Understanding Repetition Ranges For Maximum Results

by Aaron Pressley Galvin on 21st December,2018

Understanding Repetition Ranges For Maximum Results

When you start weight training/resistance training it is important to know what kind of repetition range is neccesary to achieve your goals. Whether your goal is powerlifting, increasing your strenght, Bodybuilding or muscular endurance then being armed with this knowlege will ensure you dont waste any time in making progress with your training goals.

For Powerlifting such as competition Deadlifting, Squating or Bench Pressing etc., lifting the most amount of weight possible for 1REP. This is know a 1RM (1 repitetion maximum) Power training invloves an initial warm up set of 10-12 reps then increasing the weight so that only 1-3 REPs are possible per set. This type of training will increase your power and some strenght but is not nessecarily the best to build muscle.

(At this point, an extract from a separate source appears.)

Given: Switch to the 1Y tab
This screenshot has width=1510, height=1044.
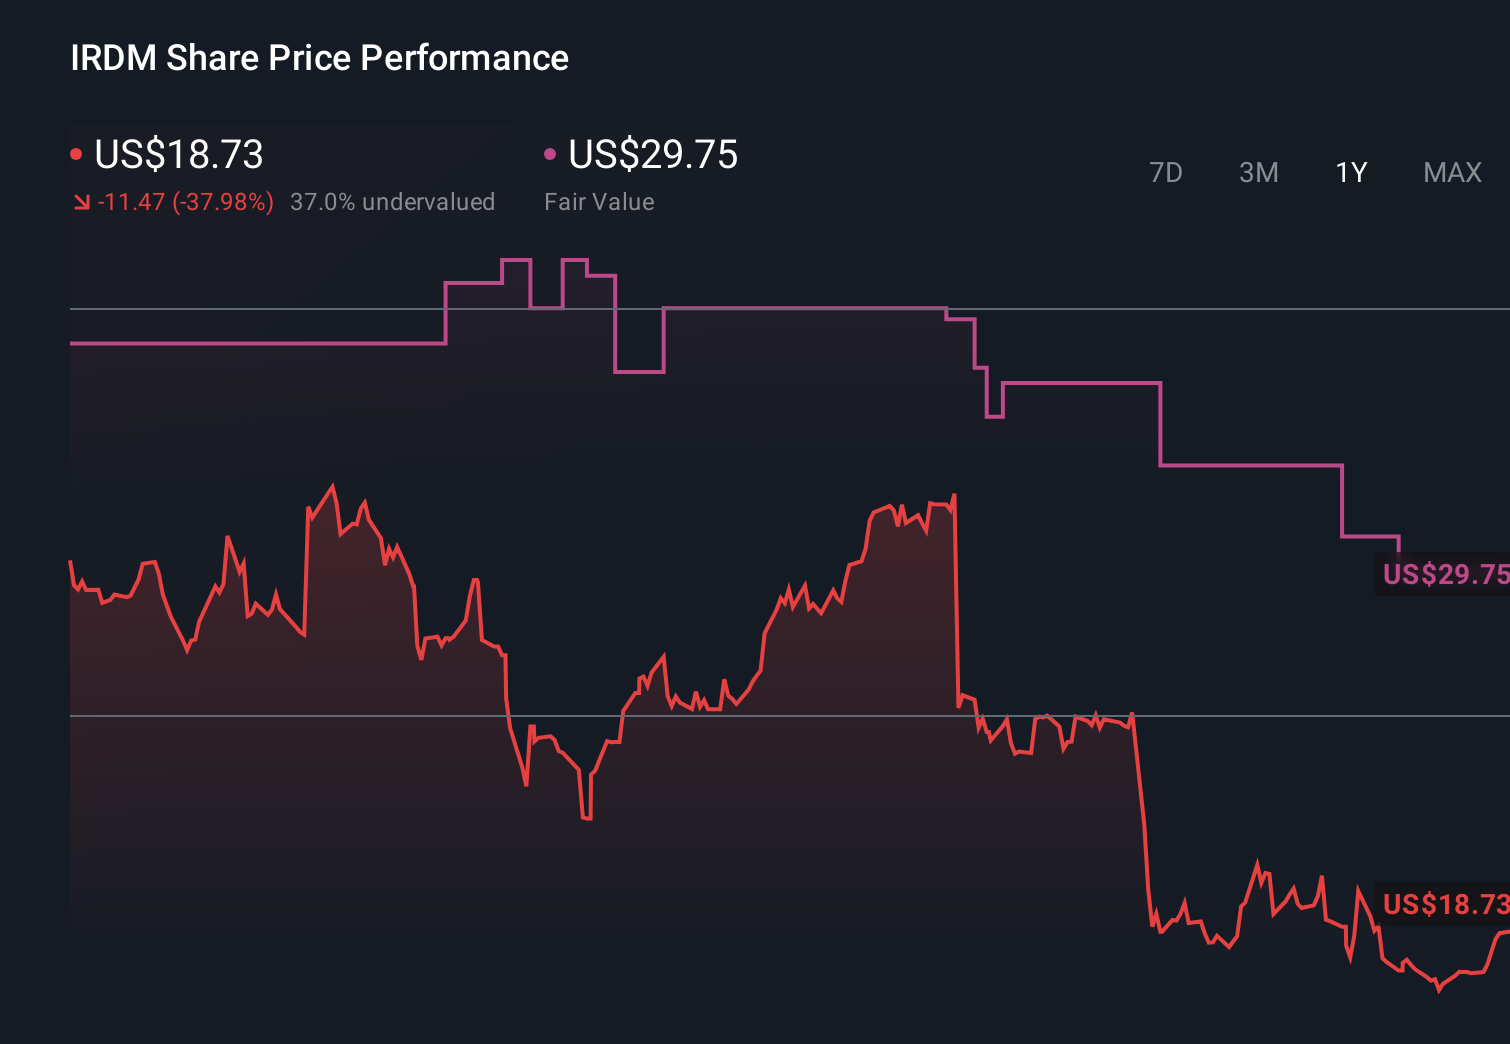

For Strenght training the reps are slightly higher, lifting a medium to heavy weight bringing the working muscle to failure between 6-8 REPS per set which will help strenghten and build muscle bulk. 

For Bodybuilding aslo known as Hypertrophy training you will be lifting medium weight bringing the working muscle to failure at 10-12 reps per set. These higher reps will help pump the muscle with blood and create expansion and growth of the muscle but not much strenght or power.

For muscular Endurance which is usually used to increase toning and sports performance the weight is low but the reps are high from 15-20 REPS per set. This type of training is usually used in general fitness regimes or in sports drills or circuit/interval training.

I believe for general training and increasing muscle mass its important to use the full spectrum of Rep Ranges to make sure you get the maximum benefit from all. 

Pyramid Training allows one to use the full rep range, for instance, 4 SETS of 12, 10, 8, 4-6 REPS. Weight increases as reps go down per set, working up to a final maximum-effort set of 4-6 reps. Then moving onto the next exericse and repeating that sequence again.